Breton, for instance, was finance minister in Nicolas Sarkozy’s conservative government. It’s interesting that he felt the need to tweet that lobbyists “will not interfere” in the legislative process. He may have felt it was necessary after the European Union’s experience of trying to impose privacy rules on Amazon, which, after much lobbying, led to a three-year stalemate and, so far, no new rules.
In Washington, where there is no bipartisan consensus on the need to keep lobbyists at bay, politically connected Facebook executives donate millions to the legislators who write the laws that govern the platforms.
There is an unprecedented congressional push to regulate social media, but Facebook has responded by increasing its lobbying spend, and critics say that while they speak publicly about the need for updated regulations, behind the scenes, when their lobbyists are meeting with law makers, they are looking for ways to sideline bills.
There appears to be a bipartisan consensus on the need to stop the platforms from collecting and retaining personal information from children, but it is hard to know what will happen behind closed doors about more ambitious proposals, such as the creation of the kind of regulator that Haugen favours, or the nuclear option — breaking up Meta, Facebook’s parent company, through antitrust action.
One social media lobbyist, who spoke on condition of anonymity, finds it hard to know what will happen.
“I assume that we’ll see something on kids, but…it’s a very strange system. They’ll crack out some sort of negotiation with the platforms and with each other, and then a draft bill may be tabled, but maybe nothing will happen.”
Any moves will take place in the context of no-holds-barred hyperpolarized political struggle.
“What does Fox say about breaking up Facebook?” says the lobbyist. “That’s your indicator.”
In the culture war at the heart of Trump-era US politics, partisans on both sides are terrified of ceding advantage to the other in the public square. Republicans complain that Democrats are trying to silence them and restrict free speech. Democrats want to take action against hate speech and disinformation, and point out that Facebook appears to favour conservative voices.
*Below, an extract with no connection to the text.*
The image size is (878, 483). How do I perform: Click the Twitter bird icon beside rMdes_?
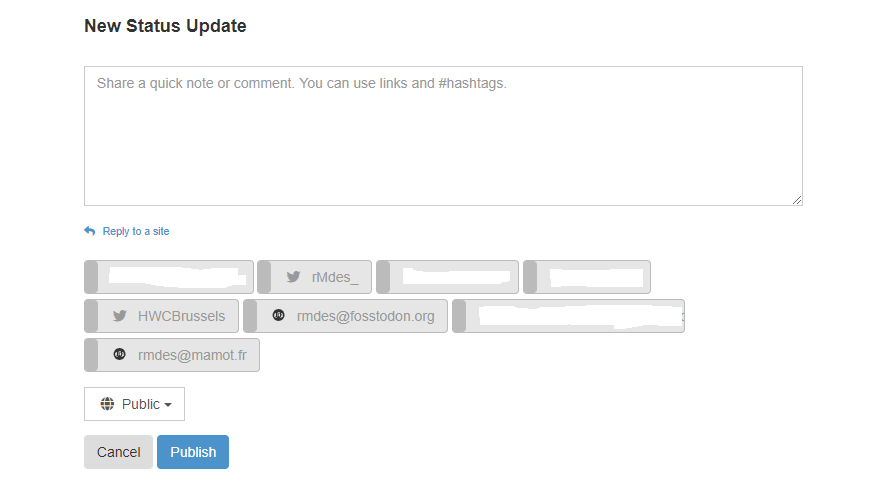[293, 276]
Democratic Senator Elizabeth Warren has repeatedly drawn attention to the role played by former George W. Bush staffer and fossil-fuel lobbyist Joel Kaplan, Facebook’s vice president of global public policy, suggesting the company uses unethical methods to influence regulators and law makers.
In one of the documents leaked by Haugen, a Facebook staffer complained internally that content moderators are overruled by powerful executives from the lobbying side when they try to take decisions based on written policy: “Facebook routinely makes exceptions for powerful actors when enforcing content policy.”
Republican law makers were sympathetic to Haugen when she was testifying, but some conservative voices are warning that she is a stalking horse for the Democrats. Right-wing podcaster Ben Shapiro, whose posts are often among the most shared items on Facebook, has warned that Haugen is power-mad, seeking to create a regulator “that will act as a sort of super-CEO of the company. They’re not hiding the ball on this. The goal is control of informational dissemination.”
This critique is so far confined to the edges of the debate. If law makers move aggressively, whatever bipartisan consensus now exists on Capitol Hill may break down, and we may hear similar arguments from Sean Hannity.
And there are real reasons to be cautious about regulatory overreach. Human rights advocates have complained about the free speech implications of Germany’s aggressive regulations. And American law makers are reluctant to hamper the competitiveness of America’s tech giants. If data is the new oil, as The Economist wrote in 2017, we can’t expect American politicians to constrain the tech companies any more effectively than they have constrained oil giants.
Expect Brussels, not Washington, to lead.